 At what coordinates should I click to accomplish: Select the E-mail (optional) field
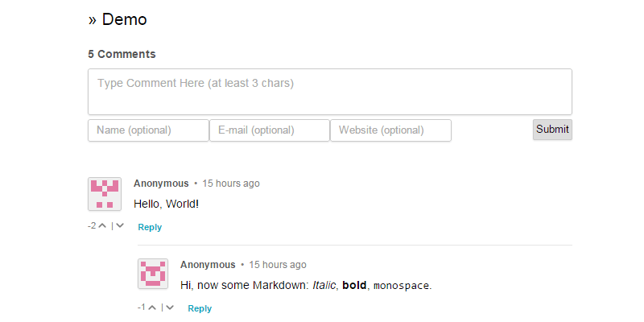tap(270, 130)
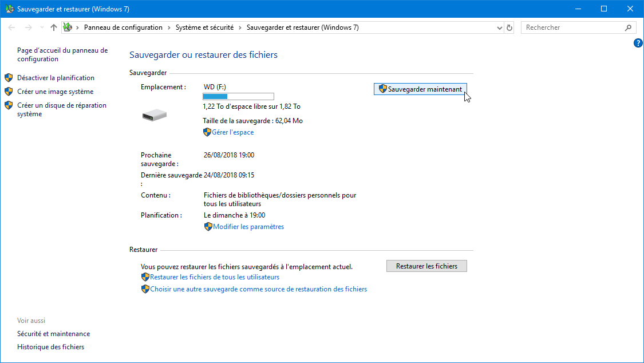This screenshot has width=644, height=363.
Task: Open the blue help question mark
Action: (x=638, y=43)

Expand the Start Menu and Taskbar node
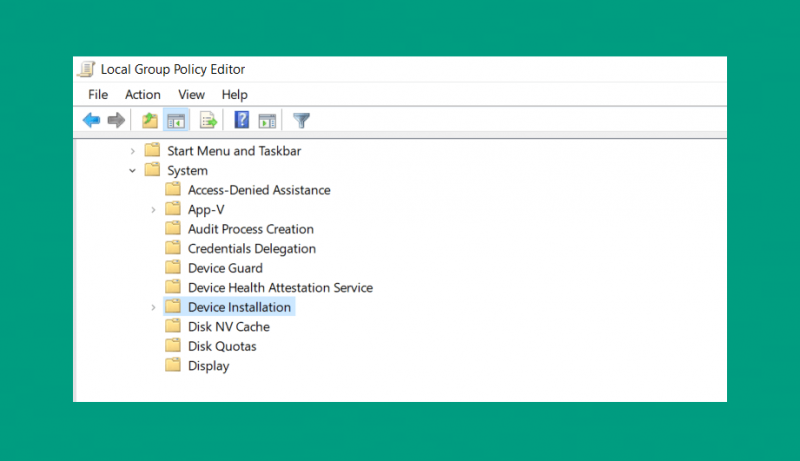click(x=133, y=151)
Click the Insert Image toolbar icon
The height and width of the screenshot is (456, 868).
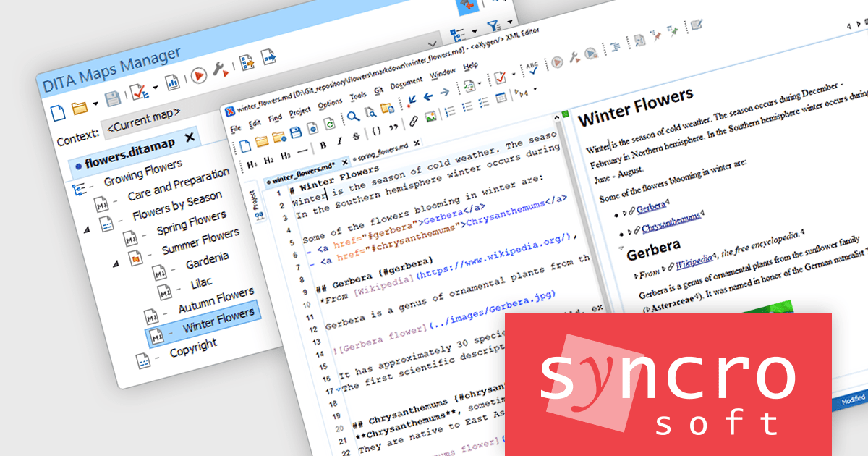pos(430,117)
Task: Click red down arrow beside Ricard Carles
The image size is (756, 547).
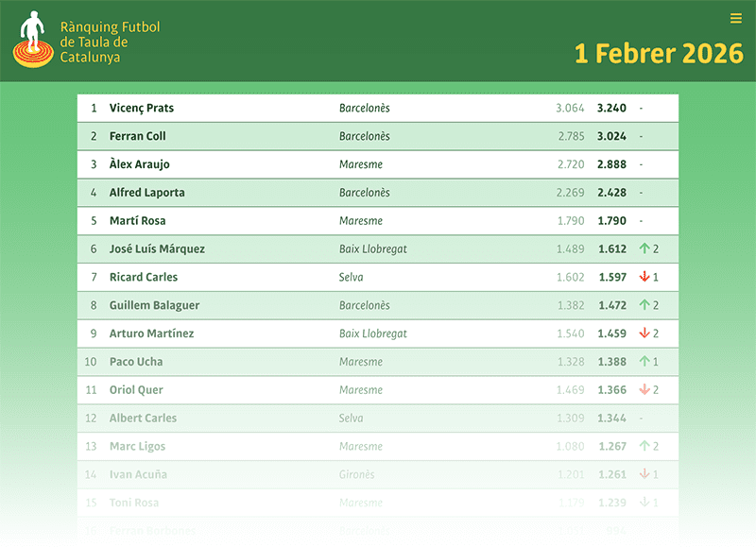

^^^^^^^^

Nothing but an exact transcription of the material, without pictures, should be returned.

 At what coordinates should I click to accomplish: Select the E-mail (optional) field
tap(270, 130)
This screenshot has width=644, height=363.
Task: Open the blue help question mark
Action: (x=638, y=43)

Expand the Start Menu and Taskbar node
click(x=133, y=151)
Click the Insert Image toolbar icon
The height and width of the screenshot is (456, 868).
pos(430,117)
Task: Click red down arrow beside Ricard Carles
The image size is (756, 547).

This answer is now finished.